Após a situação, o diretor correu para o Hospital Emílio Ribas, em São Paulo, tomou um coquetel antidrogas e realizou inúmeros exames. Felizmente, não foi contaminado. “Depois desse atentado, eu parei para entender o que tinha acontecido. Passei um ano e meio com isso na cabeça. Depois disso, eu retornei porque eu queria reunir tudo em um filme só, em um lugar só, várias informações onde eu pudesse debater para chegar até uma conclusão, uma saída. Foi traumatizante, mas a gente seguiu”.
O documentário
Edu Felistoque também é diretor de uma série de TV, Buscando Buskers, que tem como objetivo mostrar o trabalho de artistas que se apresentam nas ruas. Foi atrás de novos personagens que o profissional teve a ideia de gravar na Cracolândia. No início, ele contou que teve resistência de sua equipe, mas insistiu na ideia.
“Eu me deparei com um verdadeiro inferno, as pessoas moribundas, caídas, uma feira de venda de drogas ao ar livre. E aí, eu falei: poxa, mas nada foi feito até agora por quê? Essa é a ideia, eu queria saber qual o problema de resolver isso. Então, bateu uma tristeza profunda, e eu esqueci o meu programa tão simpático, que é a série, e fiquei muito triste. A partir dali, eu não parava de pensar nisso”, conta o produtor, que gravou todo o documentário com um celular velho que tinha em casa.
“A gente abandonou qualquer estética convencional de documentários e partiu para tudo o que pudesse se documentar: câmeras de vigilância, celulares de terceiros, de quartos, banco de imagens. A gente partiu para crueza e resolvemos não ter esse cuidado fotográfico para tudo ser feito com delicadeza. Passei praticamente um ano e meio indo e voltando para a Cracolândia sozinho.”
Como o tema do documentário trata de drogas pesadas, o cineasta conta que foi muito difícil conquistar apoio financeiro para a realização. “Ninguém quer colocar a marca da sua empresa em um filme que fala de um assunto tão espinhoso. Foi difícil conseguir um patrocínio. A equipe foi se dispersando, já estavam se recusando até, porque era muito perigoso”, revela.

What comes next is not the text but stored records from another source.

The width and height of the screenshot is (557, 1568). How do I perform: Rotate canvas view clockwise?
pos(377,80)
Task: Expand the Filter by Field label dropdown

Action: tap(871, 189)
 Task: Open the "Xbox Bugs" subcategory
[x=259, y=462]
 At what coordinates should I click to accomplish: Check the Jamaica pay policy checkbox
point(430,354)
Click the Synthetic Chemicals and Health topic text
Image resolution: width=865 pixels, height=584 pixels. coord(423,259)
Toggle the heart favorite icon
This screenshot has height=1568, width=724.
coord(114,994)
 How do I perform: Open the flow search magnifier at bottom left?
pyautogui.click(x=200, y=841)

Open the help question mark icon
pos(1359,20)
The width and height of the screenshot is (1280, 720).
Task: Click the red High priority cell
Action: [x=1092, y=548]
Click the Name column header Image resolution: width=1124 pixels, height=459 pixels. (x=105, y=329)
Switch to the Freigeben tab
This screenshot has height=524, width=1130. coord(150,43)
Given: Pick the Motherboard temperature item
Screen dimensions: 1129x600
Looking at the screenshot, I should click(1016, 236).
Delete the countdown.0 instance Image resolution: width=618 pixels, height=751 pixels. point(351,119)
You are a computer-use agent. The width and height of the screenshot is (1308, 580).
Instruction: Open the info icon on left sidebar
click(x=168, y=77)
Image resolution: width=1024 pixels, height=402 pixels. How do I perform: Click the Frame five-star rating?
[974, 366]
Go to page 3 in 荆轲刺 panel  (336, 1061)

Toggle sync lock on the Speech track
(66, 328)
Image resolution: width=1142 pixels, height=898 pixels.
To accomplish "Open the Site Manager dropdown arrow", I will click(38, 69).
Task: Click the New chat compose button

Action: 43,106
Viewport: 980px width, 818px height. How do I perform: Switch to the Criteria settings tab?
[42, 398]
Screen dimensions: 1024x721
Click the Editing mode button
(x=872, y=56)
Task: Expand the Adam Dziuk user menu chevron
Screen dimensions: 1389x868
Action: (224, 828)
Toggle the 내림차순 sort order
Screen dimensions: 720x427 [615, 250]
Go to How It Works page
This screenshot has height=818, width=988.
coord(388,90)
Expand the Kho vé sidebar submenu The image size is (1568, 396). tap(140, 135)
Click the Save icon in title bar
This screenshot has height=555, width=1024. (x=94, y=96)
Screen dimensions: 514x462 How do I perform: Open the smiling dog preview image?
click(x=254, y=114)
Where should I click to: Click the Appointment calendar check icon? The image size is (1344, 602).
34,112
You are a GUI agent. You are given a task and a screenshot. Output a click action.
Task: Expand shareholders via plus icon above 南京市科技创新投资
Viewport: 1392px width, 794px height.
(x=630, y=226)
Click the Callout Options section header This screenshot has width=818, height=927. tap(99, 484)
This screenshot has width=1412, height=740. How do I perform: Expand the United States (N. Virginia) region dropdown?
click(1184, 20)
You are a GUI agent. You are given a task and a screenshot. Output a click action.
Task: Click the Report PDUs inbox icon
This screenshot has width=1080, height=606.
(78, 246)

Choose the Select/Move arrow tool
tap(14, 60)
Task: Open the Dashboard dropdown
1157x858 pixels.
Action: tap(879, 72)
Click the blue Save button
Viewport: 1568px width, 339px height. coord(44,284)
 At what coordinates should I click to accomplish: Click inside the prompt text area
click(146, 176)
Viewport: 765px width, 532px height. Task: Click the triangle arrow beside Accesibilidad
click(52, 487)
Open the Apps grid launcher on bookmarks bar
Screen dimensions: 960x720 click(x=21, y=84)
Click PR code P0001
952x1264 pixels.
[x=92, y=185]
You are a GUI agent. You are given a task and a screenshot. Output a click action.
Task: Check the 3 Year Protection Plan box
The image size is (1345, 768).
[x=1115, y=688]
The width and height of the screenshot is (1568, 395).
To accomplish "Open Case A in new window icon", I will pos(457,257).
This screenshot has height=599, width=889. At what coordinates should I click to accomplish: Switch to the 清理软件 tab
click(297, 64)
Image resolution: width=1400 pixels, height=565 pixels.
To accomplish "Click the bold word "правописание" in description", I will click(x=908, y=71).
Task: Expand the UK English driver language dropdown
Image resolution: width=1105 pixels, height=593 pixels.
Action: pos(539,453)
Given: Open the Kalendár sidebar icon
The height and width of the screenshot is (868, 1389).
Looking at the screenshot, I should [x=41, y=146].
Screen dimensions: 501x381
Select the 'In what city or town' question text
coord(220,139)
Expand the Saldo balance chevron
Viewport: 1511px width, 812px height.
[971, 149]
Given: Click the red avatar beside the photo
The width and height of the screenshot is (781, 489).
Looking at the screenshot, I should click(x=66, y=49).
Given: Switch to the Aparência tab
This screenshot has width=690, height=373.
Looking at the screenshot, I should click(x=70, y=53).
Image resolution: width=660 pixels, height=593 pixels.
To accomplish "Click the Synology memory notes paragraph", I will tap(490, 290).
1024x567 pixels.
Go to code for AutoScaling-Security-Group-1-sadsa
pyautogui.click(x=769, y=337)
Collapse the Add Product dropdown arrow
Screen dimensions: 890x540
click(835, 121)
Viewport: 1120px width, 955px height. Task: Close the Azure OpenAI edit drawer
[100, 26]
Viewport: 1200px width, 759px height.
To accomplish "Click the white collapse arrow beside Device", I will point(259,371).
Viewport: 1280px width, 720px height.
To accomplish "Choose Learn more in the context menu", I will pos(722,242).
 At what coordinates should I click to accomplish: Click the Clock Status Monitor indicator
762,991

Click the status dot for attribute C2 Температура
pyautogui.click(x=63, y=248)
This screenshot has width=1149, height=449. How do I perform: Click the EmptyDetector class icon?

Além do Brasil, o diretor viajou para os Estados Unidos, o Canadá e alguns países da Europa, como a Suíça, para realizar as filmagens de Cracolândia. “A ideia era ir para fora e ver como as pessoas estão lidando com os seus problemas nas áreas de drogas. Eles atenuaram a dor de várias formas. Do crack, a gente não consegue utilizar os mesmos métodos deles, existem drogas medicinais que substituem a heroína, a cocaína, mas não existe nenhuma para substituir o crack”, pontua.
Repercussão
Mesmo com os prêmios conquistados, Felistoque ainda recebe palavras negativas sobre o filme. “A repercussão é muito positiva. Porém, muita gente me acusa de não respeitar a neutralidade de um documentário, que é o que precisa ser feito. Eu sofro, até hoje, de amigos meus, de críticos de cinema, de companheiros que sabem sim qual é a minha ideologia, mas virou fogo-amigo. Eu espero que essa discussão seja positiva para quem realmente precisa ganhar com isso, que são os dependentes”, considera.
Das vivências mais “obscuras”, Edu ainda pretende lançar um outro filme. Desta vez, como ficção. “Baseado nessas experiências que eu tive na Cracolândia, o filme A Primeira Célula contará desde o início da aventura. Vamos tentar rodar o mais rápido possível, talvez até o final desse ano”, adianta o cineasta.